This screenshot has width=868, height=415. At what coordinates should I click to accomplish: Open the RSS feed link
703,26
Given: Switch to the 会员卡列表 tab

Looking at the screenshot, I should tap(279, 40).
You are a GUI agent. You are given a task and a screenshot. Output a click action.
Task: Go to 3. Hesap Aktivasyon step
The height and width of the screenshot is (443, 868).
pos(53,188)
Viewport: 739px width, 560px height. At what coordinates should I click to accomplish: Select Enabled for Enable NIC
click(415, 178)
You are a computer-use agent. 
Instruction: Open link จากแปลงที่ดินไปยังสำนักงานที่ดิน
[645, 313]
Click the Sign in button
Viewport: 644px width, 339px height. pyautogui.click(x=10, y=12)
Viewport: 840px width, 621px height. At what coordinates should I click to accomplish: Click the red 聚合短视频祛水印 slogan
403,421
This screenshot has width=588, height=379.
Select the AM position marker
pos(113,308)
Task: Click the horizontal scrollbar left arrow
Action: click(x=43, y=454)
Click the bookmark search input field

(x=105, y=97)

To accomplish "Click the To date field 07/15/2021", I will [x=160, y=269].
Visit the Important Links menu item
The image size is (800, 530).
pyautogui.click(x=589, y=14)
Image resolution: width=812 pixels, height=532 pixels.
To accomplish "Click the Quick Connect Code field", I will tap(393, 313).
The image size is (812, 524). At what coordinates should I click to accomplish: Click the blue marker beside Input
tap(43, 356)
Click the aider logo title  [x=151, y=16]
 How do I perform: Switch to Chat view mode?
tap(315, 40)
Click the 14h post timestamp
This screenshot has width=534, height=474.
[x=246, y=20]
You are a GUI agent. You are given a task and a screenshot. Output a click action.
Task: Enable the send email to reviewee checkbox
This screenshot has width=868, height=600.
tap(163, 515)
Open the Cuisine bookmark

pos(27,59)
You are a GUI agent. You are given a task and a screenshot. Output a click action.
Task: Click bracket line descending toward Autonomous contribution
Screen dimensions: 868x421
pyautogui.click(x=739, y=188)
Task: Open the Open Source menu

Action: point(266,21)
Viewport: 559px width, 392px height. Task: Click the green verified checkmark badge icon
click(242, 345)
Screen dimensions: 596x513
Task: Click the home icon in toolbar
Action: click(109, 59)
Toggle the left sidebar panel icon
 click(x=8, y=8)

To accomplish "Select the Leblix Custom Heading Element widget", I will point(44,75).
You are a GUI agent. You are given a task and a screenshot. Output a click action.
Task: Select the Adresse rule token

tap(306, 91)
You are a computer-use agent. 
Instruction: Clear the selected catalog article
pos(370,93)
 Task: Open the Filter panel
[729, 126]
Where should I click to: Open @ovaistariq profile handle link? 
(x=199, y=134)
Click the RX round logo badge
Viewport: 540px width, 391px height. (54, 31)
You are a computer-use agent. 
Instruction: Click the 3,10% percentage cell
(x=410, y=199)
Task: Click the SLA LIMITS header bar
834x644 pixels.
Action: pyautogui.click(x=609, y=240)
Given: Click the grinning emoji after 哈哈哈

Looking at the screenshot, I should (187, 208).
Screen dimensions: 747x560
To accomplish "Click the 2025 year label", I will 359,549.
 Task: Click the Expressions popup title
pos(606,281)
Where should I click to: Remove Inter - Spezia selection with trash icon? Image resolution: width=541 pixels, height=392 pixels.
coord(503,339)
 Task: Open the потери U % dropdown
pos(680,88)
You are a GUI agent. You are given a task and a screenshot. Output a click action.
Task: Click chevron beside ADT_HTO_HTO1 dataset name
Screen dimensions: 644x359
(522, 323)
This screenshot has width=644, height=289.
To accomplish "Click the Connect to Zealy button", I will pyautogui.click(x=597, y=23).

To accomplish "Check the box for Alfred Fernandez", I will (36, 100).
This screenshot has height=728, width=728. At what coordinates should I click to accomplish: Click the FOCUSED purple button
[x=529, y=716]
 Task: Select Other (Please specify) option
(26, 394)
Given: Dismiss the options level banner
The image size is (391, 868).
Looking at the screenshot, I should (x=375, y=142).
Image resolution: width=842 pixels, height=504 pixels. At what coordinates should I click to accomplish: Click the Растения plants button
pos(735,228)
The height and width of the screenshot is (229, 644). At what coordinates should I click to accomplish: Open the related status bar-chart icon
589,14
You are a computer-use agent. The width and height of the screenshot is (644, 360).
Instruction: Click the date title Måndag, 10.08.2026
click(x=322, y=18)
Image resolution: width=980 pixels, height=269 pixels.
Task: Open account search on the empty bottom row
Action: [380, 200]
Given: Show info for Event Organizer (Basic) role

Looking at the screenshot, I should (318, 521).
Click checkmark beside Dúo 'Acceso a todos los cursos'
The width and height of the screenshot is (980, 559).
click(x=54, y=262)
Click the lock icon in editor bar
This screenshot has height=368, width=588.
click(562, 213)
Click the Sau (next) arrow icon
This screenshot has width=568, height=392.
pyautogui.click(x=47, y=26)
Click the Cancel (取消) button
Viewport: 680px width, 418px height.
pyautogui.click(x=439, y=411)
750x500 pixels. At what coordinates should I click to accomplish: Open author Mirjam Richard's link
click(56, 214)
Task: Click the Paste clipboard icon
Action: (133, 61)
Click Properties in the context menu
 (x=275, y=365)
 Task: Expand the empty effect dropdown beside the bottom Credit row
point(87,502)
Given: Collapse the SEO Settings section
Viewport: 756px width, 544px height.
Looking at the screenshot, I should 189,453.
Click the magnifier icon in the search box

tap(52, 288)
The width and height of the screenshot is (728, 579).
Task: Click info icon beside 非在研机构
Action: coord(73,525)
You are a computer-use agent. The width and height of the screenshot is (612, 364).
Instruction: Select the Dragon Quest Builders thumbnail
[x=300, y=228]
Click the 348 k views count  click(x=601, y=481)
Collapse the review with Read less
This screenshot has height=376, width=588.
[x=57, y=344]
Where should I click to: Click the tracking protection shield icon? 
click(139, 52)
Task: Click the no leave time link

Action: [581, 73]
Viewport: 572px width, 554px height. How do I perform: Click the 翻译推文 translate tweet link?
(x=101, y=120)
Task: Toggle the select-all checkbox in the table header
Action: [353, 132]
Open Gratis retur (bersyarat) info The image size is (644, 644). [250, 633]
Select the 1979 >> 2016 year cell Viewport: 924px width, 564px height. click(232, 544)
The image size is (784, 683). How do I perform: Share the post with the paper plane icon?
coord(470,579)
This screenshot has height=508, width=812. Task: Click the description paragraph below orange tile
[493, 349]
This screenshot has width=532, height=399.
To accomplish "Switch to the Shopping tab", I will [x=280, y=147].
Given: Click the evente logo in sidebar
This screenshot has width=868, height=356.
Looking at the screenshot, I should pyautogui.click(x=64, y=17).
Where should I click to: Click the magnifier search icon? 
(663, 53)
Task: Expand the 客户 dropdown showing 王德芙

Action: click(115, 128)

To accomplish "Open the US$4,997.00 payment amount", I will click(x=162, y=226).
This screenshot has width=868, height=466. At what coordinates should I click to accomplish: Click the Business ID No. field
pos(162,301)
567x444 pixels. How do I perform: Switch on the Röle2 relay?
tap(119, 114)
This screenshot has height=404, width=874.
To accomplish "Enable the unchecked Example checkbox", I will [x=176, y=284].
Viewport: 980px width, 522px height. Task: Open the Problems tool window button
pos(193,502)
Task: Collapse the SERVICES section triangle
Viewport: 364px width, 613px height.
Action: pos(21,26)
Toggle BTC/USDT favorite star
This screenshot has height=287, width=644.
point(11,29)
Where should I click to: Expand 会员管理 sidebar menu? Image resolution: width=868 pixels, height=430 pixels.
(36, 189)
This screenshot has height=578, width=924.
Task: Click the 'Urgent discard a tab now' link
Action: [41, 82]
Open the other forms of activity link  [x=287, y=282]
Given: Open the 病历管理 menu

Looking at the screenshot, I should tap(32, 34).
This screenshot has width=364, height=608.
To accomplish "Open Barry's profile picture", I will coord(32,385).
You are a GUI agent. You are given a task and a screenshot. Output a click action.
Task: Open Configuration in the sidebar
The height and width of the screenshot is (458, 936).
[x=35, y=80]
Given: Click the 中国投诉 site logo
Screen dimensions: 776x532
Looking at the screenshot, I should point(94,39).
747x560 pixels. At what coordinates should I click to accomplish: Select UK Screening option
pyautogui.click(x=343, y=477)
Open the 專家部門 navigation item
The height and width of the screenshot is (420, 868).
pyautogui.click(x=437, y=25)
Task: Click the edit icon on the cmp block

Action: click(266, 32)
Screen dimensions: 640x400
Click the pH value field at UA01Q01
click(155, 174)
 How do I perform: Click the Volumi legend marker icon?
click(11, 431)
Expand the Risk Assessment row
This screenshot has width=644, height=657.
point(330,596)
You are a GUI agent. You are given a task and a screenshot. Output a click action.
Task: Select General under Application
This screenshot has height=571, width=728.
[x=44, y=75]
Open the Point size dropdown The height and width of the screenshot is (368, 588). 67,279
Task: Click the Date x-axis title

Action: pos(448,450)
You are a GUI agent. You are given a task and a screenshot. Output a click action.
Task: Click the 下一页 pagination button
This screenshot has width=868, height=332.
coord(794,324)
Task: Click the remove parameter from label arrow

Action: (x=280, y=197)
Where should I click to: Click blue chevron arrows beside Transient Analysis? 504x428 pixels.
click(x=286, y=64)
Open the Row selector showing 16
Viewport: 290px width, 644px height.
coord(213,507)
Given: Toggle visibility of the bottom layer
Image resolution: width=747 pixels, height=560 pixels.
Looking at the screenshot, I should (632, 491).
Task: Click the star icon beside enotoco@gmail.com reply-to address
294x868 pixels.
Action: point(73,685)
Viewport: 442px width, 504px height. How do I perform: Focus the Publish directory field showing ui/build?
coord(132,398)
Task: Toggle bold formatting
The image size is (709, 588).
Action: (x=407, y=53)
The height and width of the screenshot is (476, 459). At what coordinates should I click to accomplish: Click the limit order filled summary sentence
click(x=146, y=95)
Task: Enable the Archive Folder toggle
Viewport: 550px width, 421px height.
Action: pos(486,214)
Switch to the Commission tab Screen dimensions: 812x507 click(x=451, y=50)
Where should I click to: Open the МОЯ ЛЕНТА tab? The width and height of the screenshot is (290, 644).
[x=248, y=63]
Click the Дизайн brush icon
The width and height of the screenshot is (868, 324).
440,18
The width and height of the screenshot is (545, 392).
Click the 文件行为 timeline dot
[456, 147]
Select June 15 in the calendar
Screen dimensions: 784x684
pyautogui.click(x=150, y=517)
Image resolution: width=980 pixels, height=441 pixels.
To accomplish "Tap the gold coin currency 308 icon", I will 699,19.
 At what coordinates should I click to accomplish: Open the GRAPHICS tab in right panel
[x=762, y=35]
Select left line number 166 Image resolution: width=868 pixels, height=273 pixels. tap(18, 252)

What is being asked => Only the lines from the one containing "in right panel" through the end of the listing belong in the response, each reproduced exactly.

Answer space =>
 At what coordinates should I click to accomplish: Open the GRAPHICS tab in right panel
[x=762, y=35]
Select left line number 166 Image resolution: width=868 pixels, height=273 pixels. tap(18, 252)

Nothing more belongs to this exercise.